Records from a data source
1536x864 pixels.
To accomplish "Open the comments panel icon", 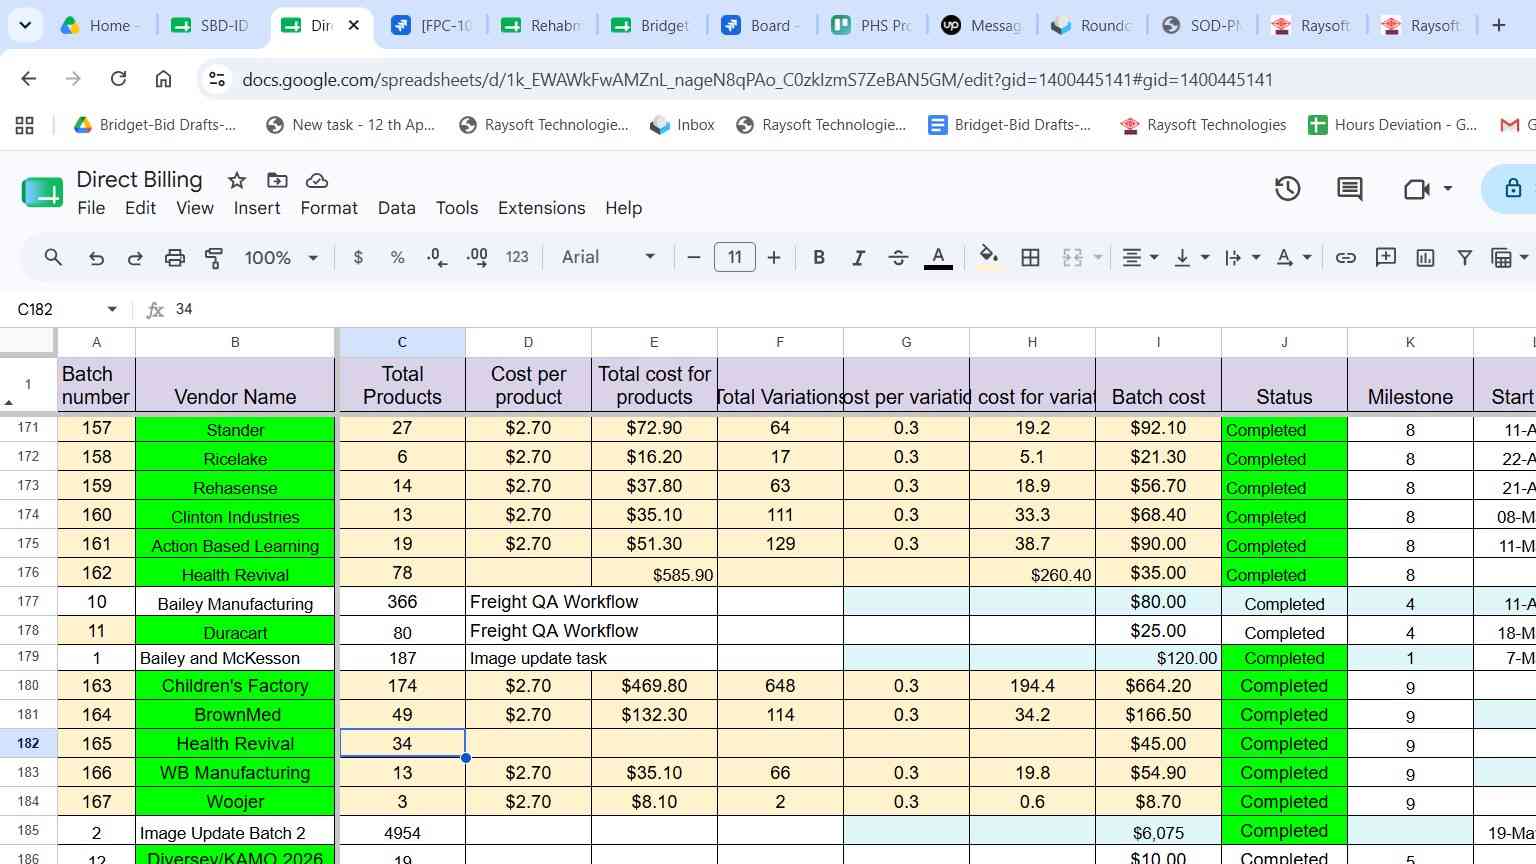I will pos(1350,188).
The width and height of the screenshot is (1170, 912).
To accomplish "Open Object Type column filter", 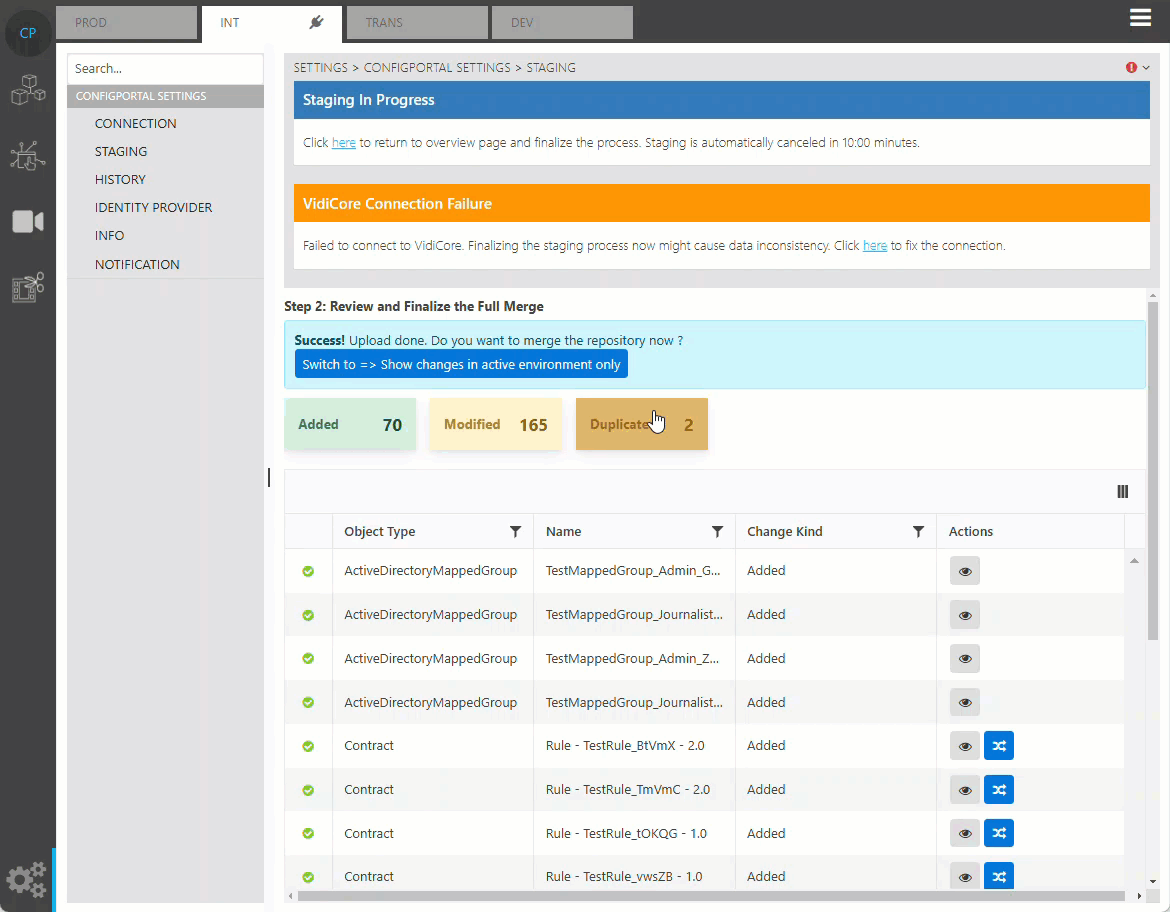I will point(515,532).
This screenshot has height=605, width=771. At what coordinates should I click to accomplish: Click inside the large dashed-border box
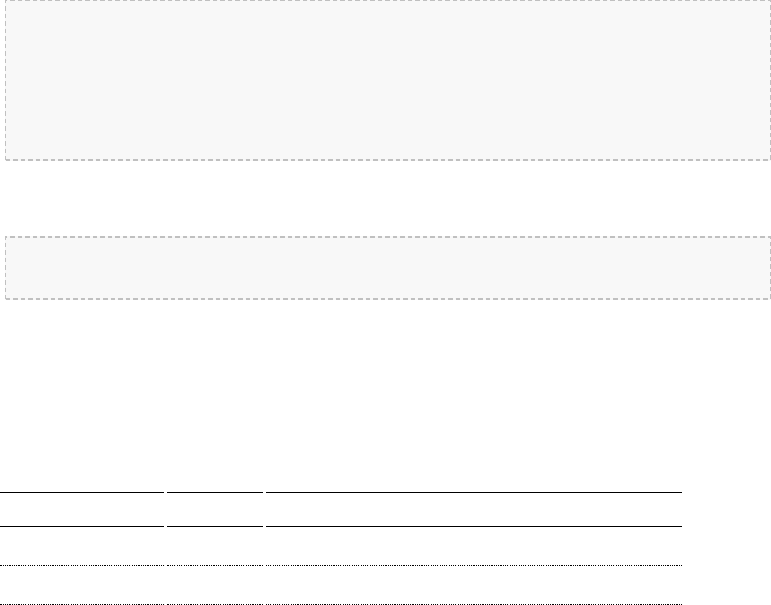click(x=387, y=80)
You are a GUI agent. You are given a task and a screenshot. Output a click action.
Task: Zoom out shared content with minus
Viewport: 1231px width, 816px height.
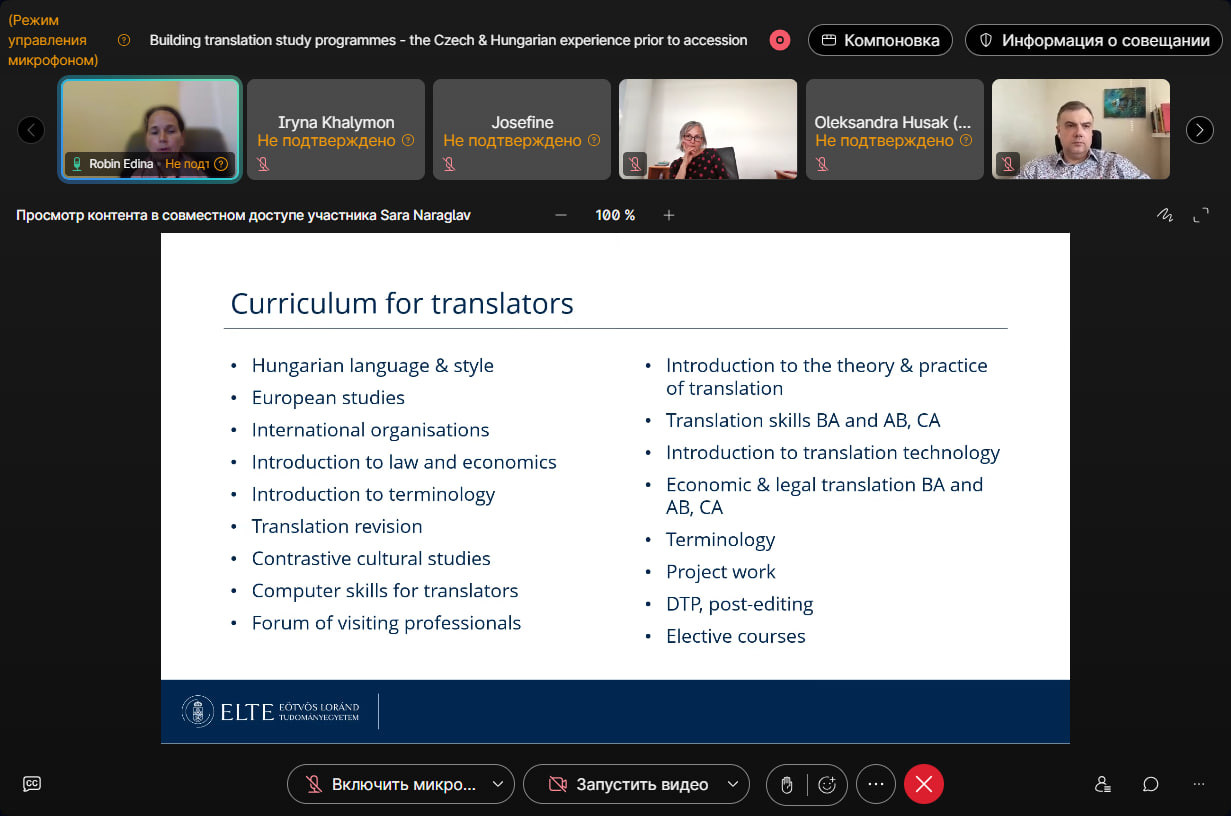561,215
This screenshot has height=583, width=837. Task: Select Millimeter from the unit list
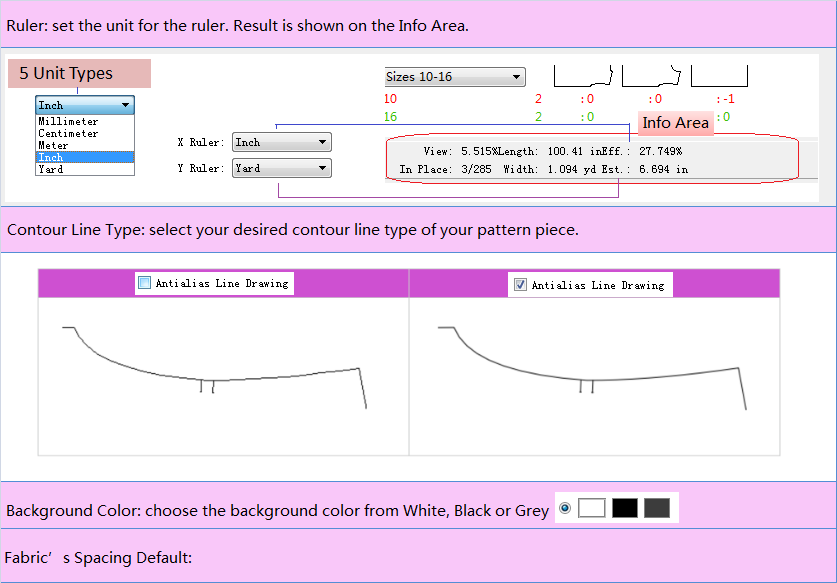[68, 122]
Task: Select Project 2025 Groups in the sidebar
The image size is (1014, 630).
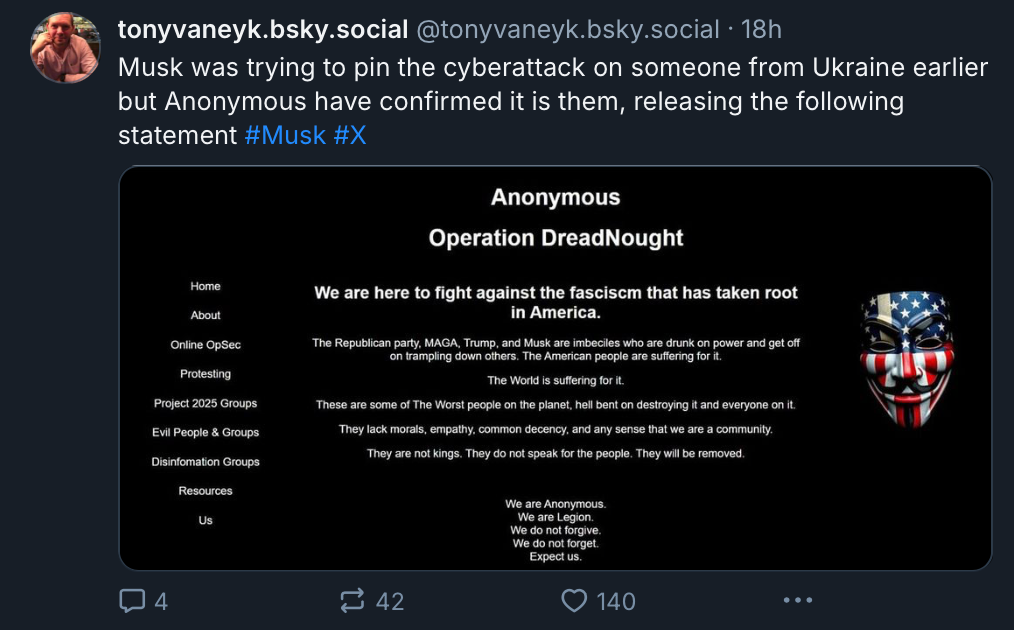Action: point(204,402)
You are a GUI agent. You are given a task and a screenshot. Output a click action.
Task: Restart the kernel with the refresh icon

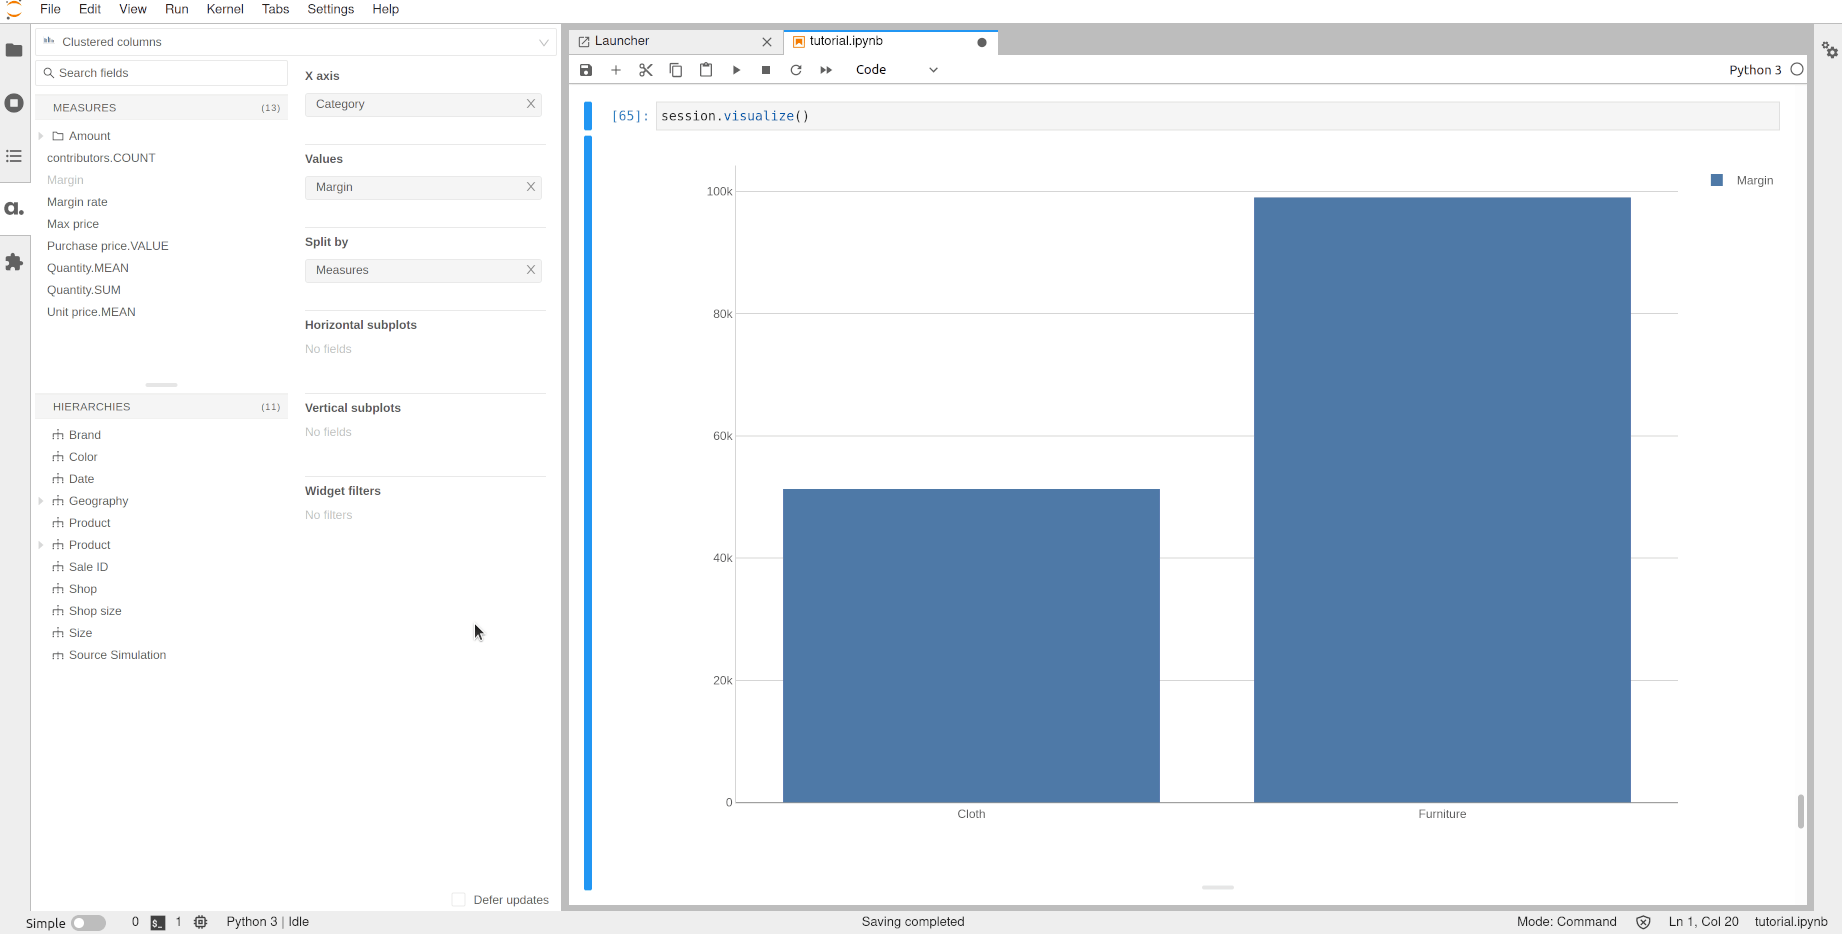click(796, 70)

> [Task prompt]: What is needed is an exact copy of the lines from the line with "Viewport: 1231px width, 816px height." to the end of the data above, both included, without any pictures.

> [Output of the exercise]:
Viewport: 1231px width, 816px height.
561,215
This screenshot has height=583, width=837. Task: Select Millimeter from the unit list
[68, 122]
Task: Select Project 2025 Groups in the sidebar
The image size is (1014, 630).
Action: point(204,402)
You are a GUI agent. You are given a task and a screenshot. Output a click action.
Task: Restart the kernel with the refresh icon

click(796, 70)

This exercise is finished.